§ **Task prompt**: The full listing should be set down again without a single alteration.

** Opening Records provided block **

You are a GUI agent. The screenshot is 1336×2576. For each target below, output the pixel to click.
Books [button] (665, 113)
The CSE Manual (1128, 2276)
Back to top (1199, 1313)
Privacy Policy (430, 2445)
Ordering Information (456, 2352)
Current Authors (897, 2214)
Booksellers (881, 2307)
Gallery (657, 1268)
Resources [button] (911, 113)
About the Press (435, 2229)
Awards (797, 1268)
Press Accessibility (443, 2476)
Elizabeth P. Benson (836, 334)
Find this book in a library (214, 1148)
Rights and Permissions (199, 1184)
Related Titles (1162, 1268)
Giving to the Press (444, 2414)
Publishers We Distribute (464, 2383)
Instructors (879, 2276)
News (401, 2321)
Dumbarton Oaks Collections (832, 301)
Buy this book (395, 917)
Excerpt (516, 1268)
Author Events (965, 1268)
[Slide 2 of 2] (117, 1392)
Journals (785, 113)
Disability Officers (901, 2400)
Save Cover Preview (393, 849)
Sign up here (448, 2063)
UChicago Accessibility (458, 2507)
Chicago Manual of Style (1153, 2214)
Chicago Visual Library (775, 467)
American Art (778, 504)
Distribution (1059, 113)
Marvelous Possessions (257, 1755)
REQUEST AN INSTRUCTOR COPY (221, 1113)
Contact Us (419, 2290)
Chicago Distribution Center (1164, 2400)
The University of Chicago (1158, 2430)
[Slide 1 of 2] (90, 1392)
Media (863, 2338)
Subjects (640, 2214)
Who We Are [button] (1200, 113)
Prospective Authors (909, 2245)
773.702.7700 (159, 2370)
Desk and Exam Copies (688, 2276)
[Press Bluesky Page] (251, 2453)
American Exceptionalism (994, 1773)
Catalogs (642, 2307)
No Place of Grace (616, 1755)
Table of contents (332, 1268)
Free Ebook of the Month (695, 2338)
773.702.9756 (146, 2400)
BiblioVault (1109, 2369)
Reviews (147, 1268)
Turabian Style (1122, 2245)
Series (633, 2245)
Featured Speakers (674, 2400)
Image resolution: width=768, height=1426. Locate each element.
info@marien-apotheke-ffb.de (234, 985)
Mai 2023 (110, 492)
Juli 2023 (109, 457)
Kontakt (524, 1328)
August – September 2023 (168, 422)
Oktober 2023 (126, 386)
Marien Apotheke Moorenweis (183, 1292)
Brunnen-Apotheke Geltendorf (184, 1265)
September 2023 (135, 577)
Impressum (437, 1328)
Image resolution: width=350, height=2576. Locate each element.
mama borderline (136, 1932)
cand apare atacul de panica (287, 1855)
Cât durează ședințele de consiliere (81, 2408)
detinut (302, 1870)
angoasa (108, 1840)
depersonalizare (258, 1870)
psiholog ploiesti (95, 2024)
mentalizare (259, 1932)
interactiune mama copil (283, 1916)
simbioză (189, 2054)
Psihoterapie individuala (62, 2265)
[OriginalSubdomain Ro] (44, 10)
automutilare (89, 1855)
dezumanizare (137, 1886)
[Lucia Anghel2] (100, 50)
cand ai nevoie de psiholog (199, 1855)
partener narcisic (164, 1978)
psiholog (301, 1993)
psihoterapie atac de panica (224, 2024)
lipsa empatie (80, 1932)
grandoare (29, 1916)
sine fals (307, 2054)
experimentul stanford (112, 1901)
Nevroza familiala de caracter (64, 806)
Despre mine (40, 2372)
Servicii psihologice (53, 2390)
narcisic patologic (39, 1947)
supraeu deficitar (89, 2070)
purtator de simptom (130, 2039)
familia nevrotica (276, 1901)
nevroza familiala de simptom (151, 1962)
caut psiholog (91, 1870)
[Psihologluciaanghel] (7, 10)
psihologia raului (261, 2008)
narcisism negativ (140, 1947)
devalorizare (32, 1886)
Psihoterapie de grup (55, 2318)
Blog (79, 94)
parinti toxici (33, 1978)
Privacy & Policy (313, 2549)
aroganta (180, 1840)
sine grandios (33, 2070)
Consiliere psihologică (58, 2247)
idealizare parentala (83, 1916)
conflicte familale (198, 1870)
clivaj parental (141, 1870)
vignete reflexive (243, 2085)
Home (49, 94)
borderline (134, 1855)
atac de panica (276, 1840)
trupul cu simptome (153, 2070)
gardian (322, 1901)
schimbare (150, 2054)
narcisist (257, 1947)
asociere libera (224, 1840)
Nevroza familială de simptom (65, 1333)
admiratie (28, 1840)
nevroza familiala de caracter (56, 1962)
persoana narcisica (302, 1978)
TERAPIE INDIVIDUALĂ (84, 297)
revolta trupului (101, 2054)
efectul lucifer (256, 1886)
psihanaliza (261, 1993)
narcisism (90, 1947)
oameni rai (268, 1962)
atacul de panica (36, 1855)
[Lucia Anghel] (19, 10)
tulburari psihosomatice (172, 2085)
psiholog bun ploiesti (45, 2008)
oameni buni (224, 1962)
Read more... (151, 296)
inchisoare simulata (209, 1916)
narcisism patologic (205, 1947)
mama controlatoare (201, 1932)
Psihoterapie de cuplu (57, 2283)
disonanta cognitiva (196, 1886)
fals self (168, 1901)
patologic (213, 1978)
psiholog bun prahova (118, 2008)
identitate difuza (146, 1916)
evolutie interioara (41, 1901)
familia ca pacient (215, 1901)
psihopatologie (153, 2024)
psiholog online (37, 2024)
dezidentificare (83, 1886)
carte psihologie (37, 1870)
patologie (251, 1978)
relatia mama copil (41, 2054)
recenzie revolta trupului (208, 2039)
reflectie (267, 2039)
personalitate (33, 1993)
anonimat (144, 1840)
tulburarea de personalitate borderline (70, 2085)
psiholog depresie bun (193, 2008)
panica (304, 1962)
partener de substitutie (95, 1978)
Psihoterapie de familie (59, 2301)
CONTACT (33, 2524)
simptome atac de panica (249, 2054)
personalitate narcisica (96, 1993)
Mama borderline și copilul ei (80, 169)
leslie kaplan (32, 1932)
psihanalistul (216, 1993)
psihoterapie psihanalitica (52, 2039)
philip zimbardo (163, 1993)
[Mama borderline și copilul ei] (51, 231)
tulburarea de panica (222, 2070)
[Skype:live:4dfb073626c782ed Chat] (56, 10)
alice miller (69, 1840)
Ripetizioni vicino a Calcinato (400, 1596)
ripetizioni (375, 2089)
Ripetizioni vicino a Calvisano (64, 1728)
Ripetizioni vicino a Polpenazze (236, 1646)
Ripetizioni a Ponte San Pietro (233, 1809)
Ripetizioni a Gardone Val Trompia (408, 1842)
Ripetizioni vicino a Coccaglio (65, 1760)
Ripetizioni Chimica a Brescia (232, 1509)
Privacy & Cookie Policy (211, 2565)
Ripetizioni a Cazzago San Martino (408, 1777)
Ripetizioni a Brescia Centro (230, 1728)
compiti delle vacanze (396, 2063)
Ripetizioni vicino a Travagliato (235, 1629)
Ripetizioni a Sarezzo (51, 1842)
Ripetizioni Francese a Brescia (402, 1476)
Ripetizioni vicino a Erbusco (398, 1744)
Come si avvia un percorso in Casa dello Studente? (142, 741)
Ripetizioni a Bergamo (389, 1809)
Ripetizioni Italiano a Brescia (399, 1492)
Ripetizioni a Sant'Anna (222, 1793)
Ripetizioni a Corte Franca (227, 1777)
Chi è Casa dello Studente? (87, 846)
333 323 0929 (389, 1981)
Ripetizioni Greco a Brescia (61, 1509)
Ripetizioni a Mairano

** Closing Records provided block **

§ **Result below**:
You are a GUI agent. The screenshot is 1336×2576. For each target below, output the pixel to click.
Books [button] (665, 113)
The CSE Manual (1128, 2276)
Back to top (1199, 1313)
Privacy Policy (430, 2445)
Ordering Information (456, 2352)
Current Authors (897, 2214)
Booksellers (881, 2307)
Gallery (657, 1268)
Resources [button] (911, 113)
About the Press (435, 2229)
Awards (797, 1268)
Press Accessibility (443, 2476)
Elizabeth P. Benson (836, 334)
Find this book in a library (214, 1148)
Rights and Permissions (199, 1184)
Related Titles (1162, 1268)
Giving to the Press (444, 2414)
Publishers We Distribute (464, 2383)
Instructors (879, 2276)
News (401, 2321)
Dumbarton Oaks Collections (832, 301)
Buy this book (395, 917)
Excerpt (516, 1268)
Author Events (965, 1268)
[Slide 2 of 2] (117, 1392)
Journals (785, 113)
Disability Officers (901, 2400)
Save Cover Preview (393, 849)
Sign up here (448, 2063)
UChicago Accessibility (458, 2507)
Chicago Manual of Style (1153, 2214)
Chicago Visual Library (775, 467)
American Art (778, 504)
Distribution (1059, 113)
Marvelous Possessions (257, 1755)
REQUEST AN INSTRUCTOR COPY (221, 1113)
Contact Us (419, 2290)
Chicago Distribution Center (1164, 2400)
The University of Chicago (1158, 2430)
[Slide 1 of 2] (90, 1392)
Media (863, 2338)
Subjects (640, 2214)
Who We Are [button] (1200, 113)
Prospective Authors (909, 2245)
773.702.7700 (159, 2370)
Desk and Exam Copies (688, 2276)
[Press Bluesky Page] (251, 2453)
American Exceptionalism (994, 1773)
Catalogs (642, 2307)
No Place of Grace (616, 1755)
Table of contents (332, 1268)
Free Ebook of the Month (695, 2338)
773.702.9756 (146, 2400)
BiblioVault (1109, 2369)
Reviews (147, 1268)
Turabian Style (1122, 2245)
Series (633, 2245)
Featured Speakers (674, 2400)
Image resolution: width=768, height=1426. Locate each element.
info@marien-apotheke-ffb.de (234, 985)
Mai 2023 (110, 492)
Juli 2023 (109, 457)
Kontakt (524, 1328)
August – September 2023 (168, 422)
Oktober 2023 (126, 386)
Marien Apotheke Moorenweis (183, 1292)
Brunnen-Apotheke Geltendorf (184, 1265)
September 2023 (135, 577)
Impressum (437, 1328)
Image resolution: width=350, height=2576. Locate each element.
mama borderline (136, 1932)
cand apare atacul de panica (287, 1855)
Cât durează ședințele de consiliere (81, 2408)
detinut (302, 1870)
angoasa (108, 1840)
depersonalizare (258, 1870)
psiholog ploiesti (95, 2024)
mentalizare (259, 1932)
interactiune mama copil (283, 1916)
simbioză (189, 2054)
Psihoterapie individuala (62, 2265)
[OriginalSubdomain Ro] (44, 10)
automutilare (89, 1855)
dezumanizare (137, 1886)
[Lucia Anghel2] (100, 50)
cand ai nevoie de psiholog (199, 1855)
partener narcisic (164, 1978)
psiholog (301, 1993)
psihoterapie atac de panica (224, 2024)
lipsa empatie (80, 1932)
grandoare (29, 1916)
sine fals (307, 2054)
experimentul stanford (112, 1901)
Nevroza familiala de caracter (64, 806)
Despre mine (40, 2372)
Servicii psihologice (53, 2390)
narcisic patologic (39, 1947)
supraeu deficitar (89, 2070)
purtator de simptom (130, 2039)
familia nevrotica (276, 1901)
nevroza familiala de simptom (151, 1962)
caut psiholog (91, 1870)
[Psihologluciaanghel] (7, 10)
psihologia raului (261, 2008)
narcisism negativ (140, 1947)
devalorizare (32, 1886)
Psihoterapie de grup (55, 2318)
Blog (79, 94)
parinti toxici (33, 1978)
Privacy & Policy (313, 2549)
aroganta (180, 1840)
sine grandios (33, 2070)
Consiliere psihologică (58, 2247)
idealizare parentala (83, 1916)
conflicte familale (198, 1870)
clivaj parental (141, 1870)
vignete reflexive (243, 2085)
Home (49, 94)
borderline (134, 1855)
atac de panica (276, 1840)
trupul cu simptome (153, 2070)
gardian (322, 1901)
schimbare (150, 2054)
narcisist (257, 1947)
asociere libera (224, 1840)
Nevroza familială de simptom (65, 1333)
admiratie (28, 1840)
nevroza familiala de caracter (56, 1962)
persoana narcisica (302, 1978)
TERAPIE INDIVIDUALĂ (84, 297)
revolta trupului (101, 2054)
efectul lucifer (256, 1886)
psihanaliza (261, 1993)
narcisism (90, 1947)
oameni rai (268, 1962)
atacul de panica (36, 1855)
[Lucia Anghel] (19, 10)
tulburari psihosomatice (172, 2085)
psiholog bun ploiesti (45, 2008)
oameni buni (224, 1962)
Read more... (151, 296)
inchisoare simulata (209, 1916)
narcisism patologic (205, 1947)
mama controlatoare (201, 1932)
Psihoterapie de cuplu (57, 2283)
disonanta cognitiva (196, 1886)
fals self (168, 1901)
patologic (213, 1978)
psiholog bun prahova (118, 2008)
identitate difuza (146, 1916)
evolutie interioara (41, 1901)
familia ca pacient (215, 1901)
psihopatologie (153, 2024)
psiholog online (37, 2024)
dezidentificare (83, 1886)
carte psihologie (37, 1870)
patologie (251, 1978)
relatia mama copil (41, 2054)
recenzie revolta trupului (208, 2039)
reflectie (267, 2039)
personalitate (33, 1993)
anonimat (144, 1840)
tulburarea de personalitate borderline (70, 2085)
psiholog depresie bun (193, 2008)
panica (304, 1962)
partener de substitutie (95, 1978)
Psihoterapie de familie (59, 2301)
CONTACT (33, 2524)
simptome atac de panica (249, 2054)
personalitate narcisica (96, 1993)
Mama borderline și copilul ei (80, 169)
leslie kaplan (32, 1932)
psihanalistul (216, 1993)
psihoterapie psihanalitica (52, 2039)
philip zimbardo (163, 1993)
[Mama borderline și copilul ei] (51, 231)
tulburarea de panica (222, 2070)
[Skype:live:4dfb073626c782ed Chat] (56, 10)
alice miller (69, 1840)
Ripetizioni vicino a Calcinato (400, 1596)
ripetizioni (375, 2089)
Ripetizioni vicino a Calvisano (64, 1728)
Ripetizioni vicino a Polpenazze (236, 1646)
Ripetizioni a Ponte San Pietro (233, 1809)
Ripetizioni a Gardone Val Trompia (408, 1842)
Ripetizioni vicino a Coccaglio (65, 1760)
Ripetizioni Chimica a Brescia (232, 1509)
Privacy & Cookie Policy (211, 2565)
Ripetizioni a Cazzago San Martino (408, 1777)
Ripetizioni a Brescia Centro (230, 1728)
compiti delle vacanze (396, 2063)
Ripetizioni vicino a Travagliato (235, 1629)
Ripetizioni a Sarezzo (51, 1842)
Ripetizioni Francese a Brescia (402, 1476)
Ripetizioni vicino a Erbusco (398, 1744)
Come si avvia un percorso in Casa dello Studente? (142, 741)
Ripetizioni a Bergamo (389, 1809)
Ripetizioni Italiano a Brescia (399, 1492)
Ripetizioni a Sant'Anna (222, 1793)
Ripetizioni a Corte Franca (227, 1777)
Chi è Casa dello Studente? (87, 846)
333 323 0929 (389, 1981)
Ripetizioni Greco a Brescia (61, 1509)
Ripetizioni a Mairano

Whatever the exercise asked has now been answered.